A Receita Federal publicou diretrizes que especificam as normas da Lei 14.754/2023 sobre a reavaliação voluntária do valor patrimonial mantido fora do território nacional. A definição consta na Solução de Consulta Cosit nº 138.
De acordo com a determinação da Coordenação-Geral de Tributação, a quantia apurada para a atualização não permite o abatimento de lucros distribuídos ou juros sobre capital próprio. Dessa forma, o cálculo deve considerar unicamente a margem completa de diferença entre o preço de compra original do bem e sua cotação atual de mercado, sem qualquer tipo de desconto prévio.

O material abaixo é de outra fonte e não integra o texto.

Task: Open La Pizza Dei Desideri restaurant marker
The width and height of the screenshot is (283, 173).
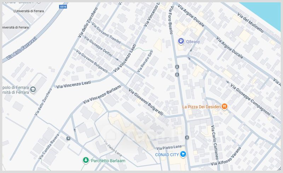Action: pyautogui.click(x=224, y=107)
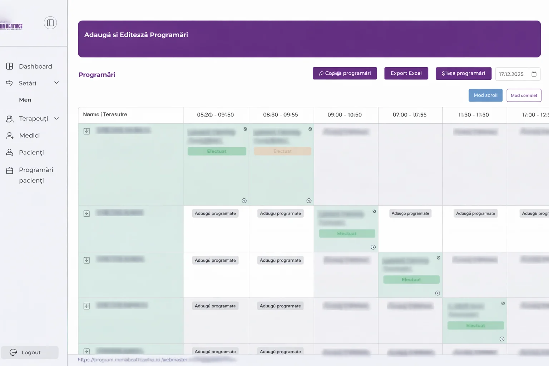Open Programări pacienți calendar page

coord(36,175)
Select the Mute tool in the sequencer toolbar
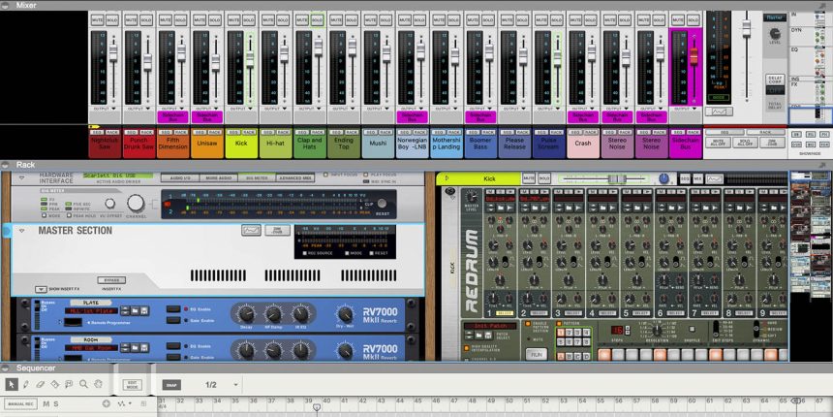The height and width of the screenshot is (417, 833). (x=70, y=385)
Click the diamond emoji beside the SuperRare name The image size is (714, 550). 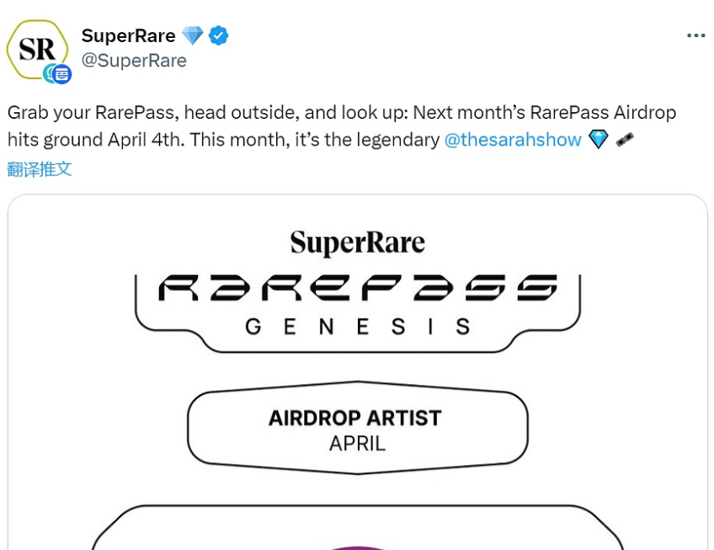pos(193,35)
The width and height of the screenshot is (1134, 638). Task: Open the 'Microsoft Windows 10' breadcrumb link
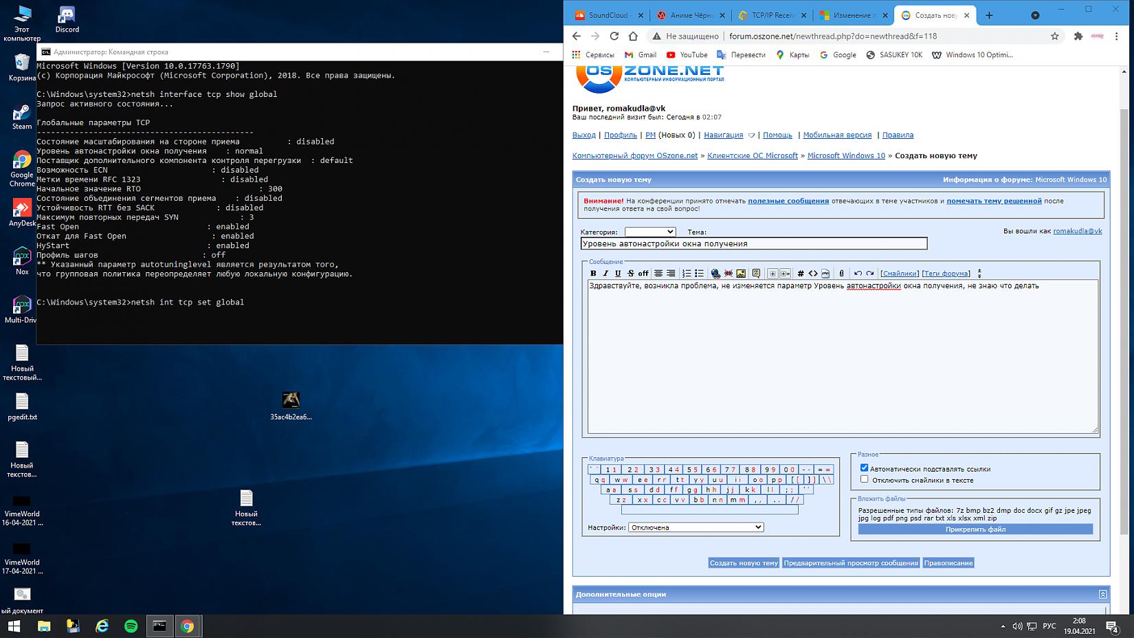(846, 156)
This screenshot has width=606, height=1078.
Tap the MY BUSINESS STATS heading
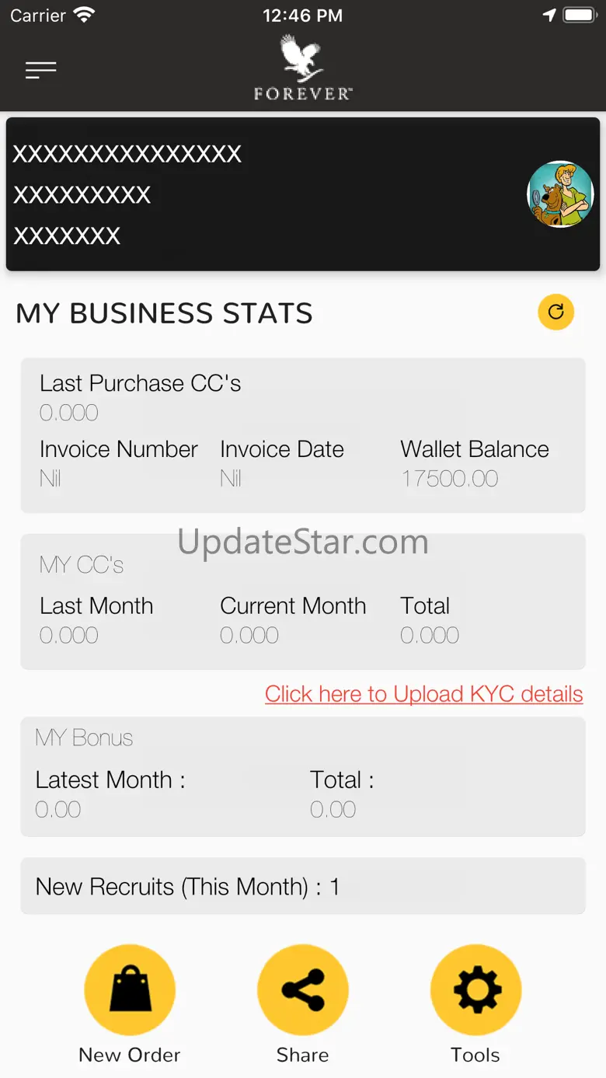point(164,313)
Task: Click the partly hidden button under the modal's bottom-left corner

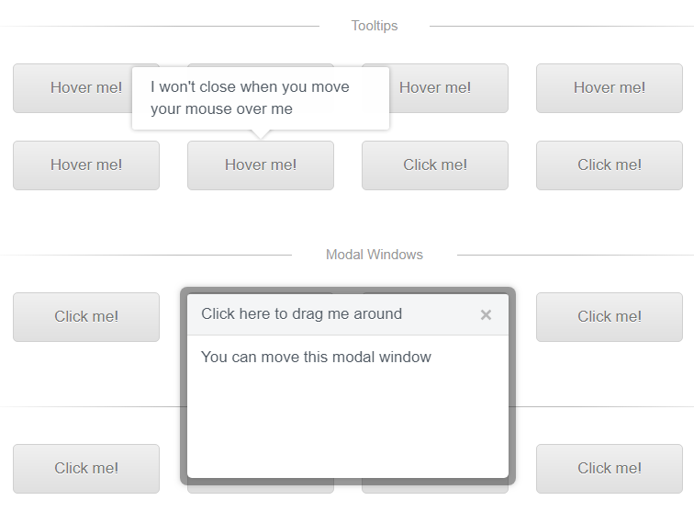Action: [x=261, y=489]
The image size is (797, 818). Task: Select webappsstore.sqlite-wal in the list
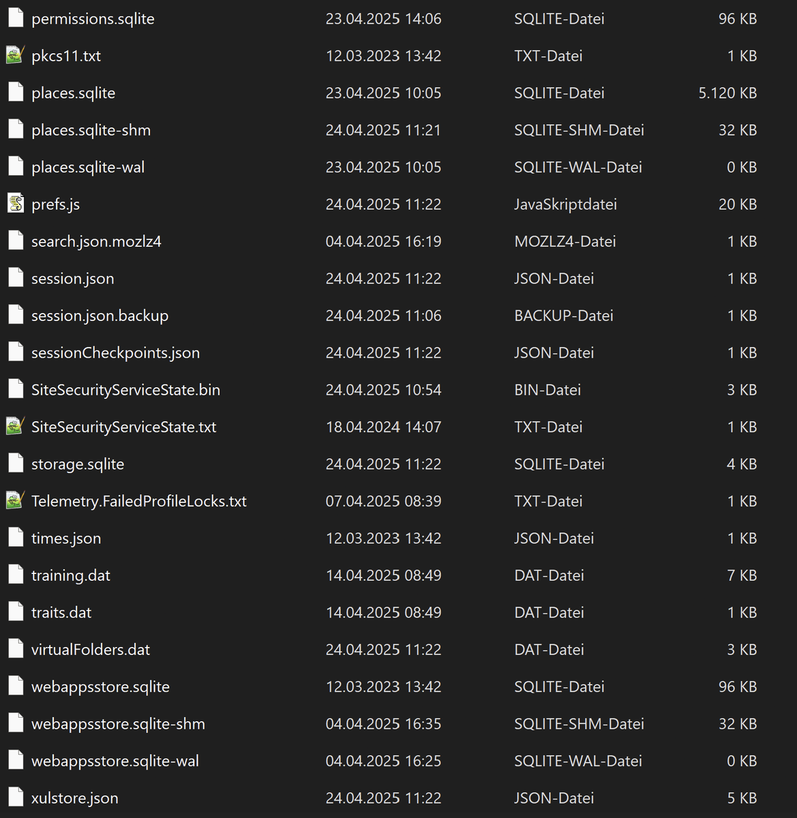115,761
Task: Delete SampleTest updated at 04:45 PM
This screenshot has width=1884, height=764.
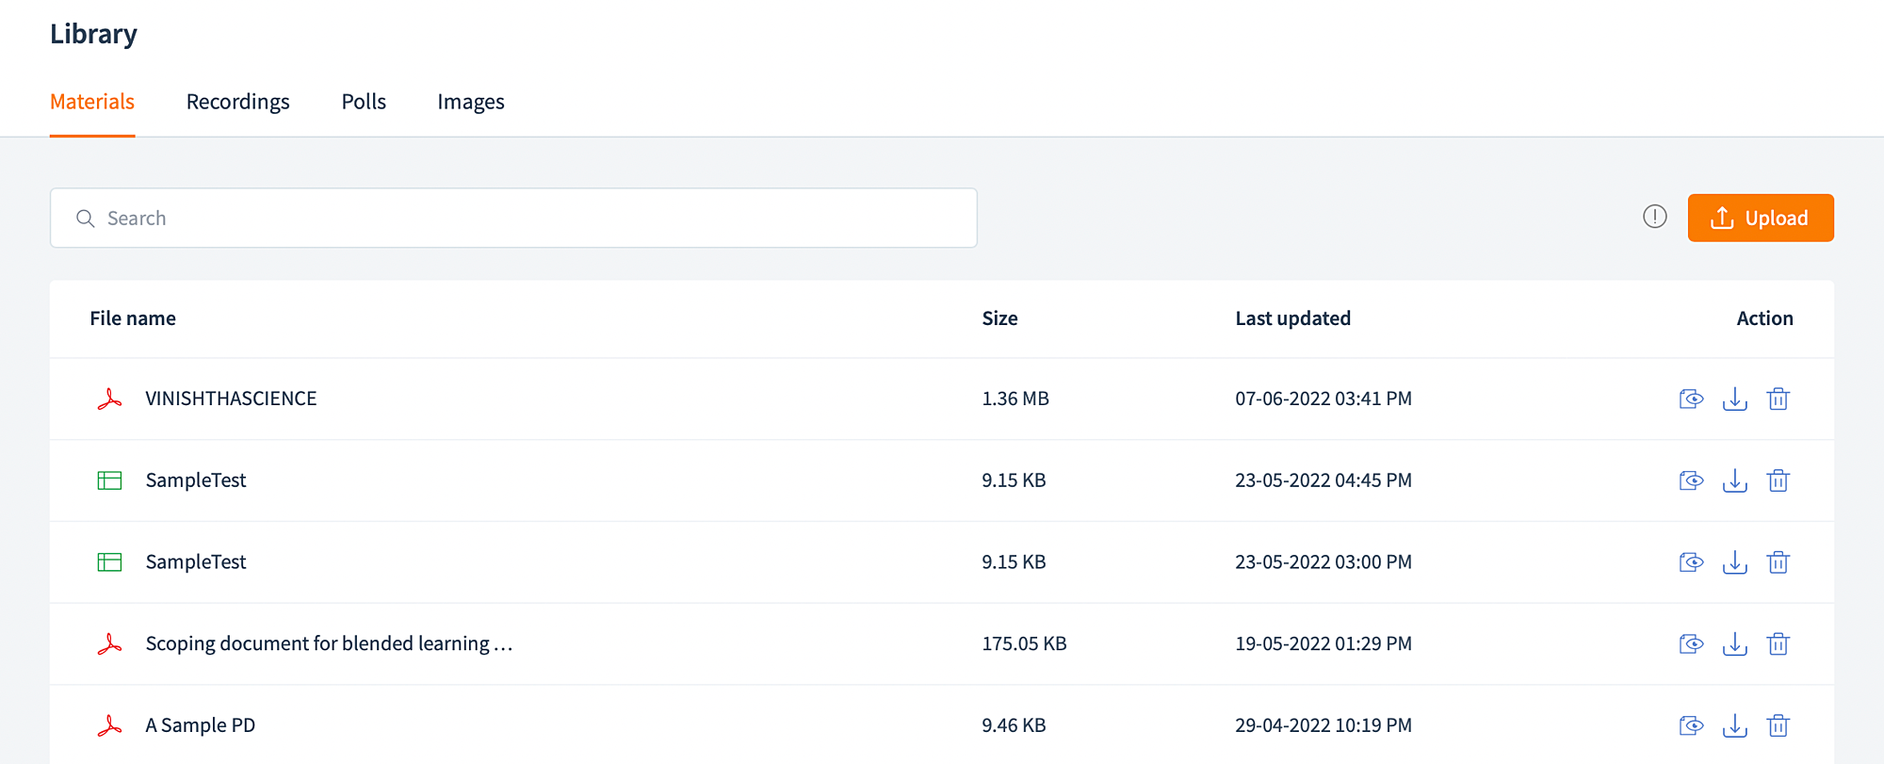Action: [x=1778, y=480]
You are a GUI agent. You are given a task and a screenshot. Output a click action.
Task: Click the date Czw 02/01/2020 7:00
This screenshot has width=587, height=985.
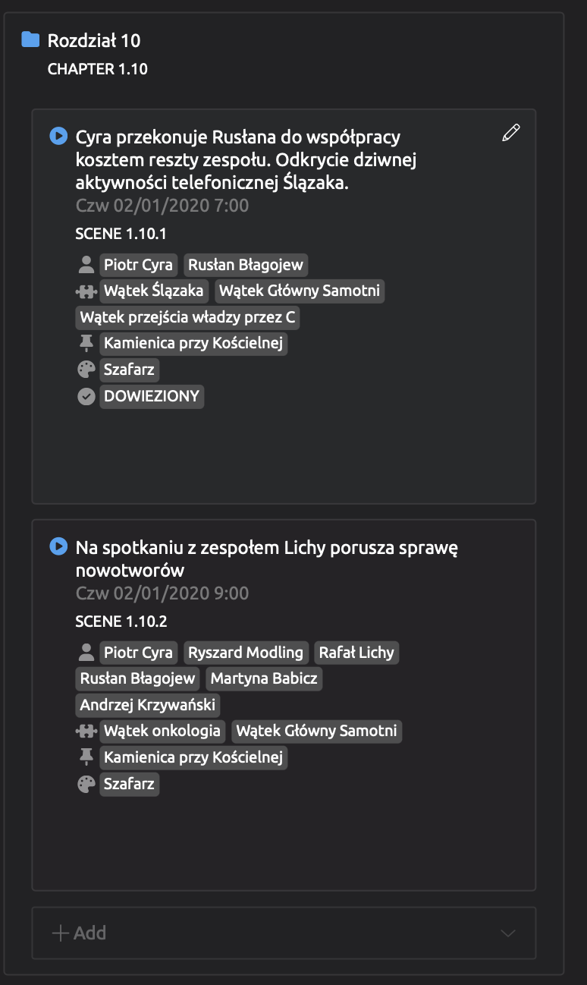click(x=162, y=206)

A autoridade tributária ressaltou que os abatimentos referentes a proventos referem-se estritamente ao balanço contábil anual de empresas sob controle no exterior, não incidindo na readequação facultativa de patrimônio.
Tratamento para proventos futuros
Em relação às quantias a receber futuramente referentes a dividendos, o Fisco determinou que a margem apurada entre o custo inicial e o valor reavaliado ficará lançada como crédito financeiro pendente. Assim que esses recursos forem repassados aos beneficiários, não haverá cobrança de novos impostos sobre o montante.
Por fim, as orientações oficiais acompanham as regras estipuladas na Instrução Normativa RFB nº 2.180/2024, que disciplina o recolhimento de impostos sobre aplicações financeiras e investimentos mantidos por brasileiros no exterior.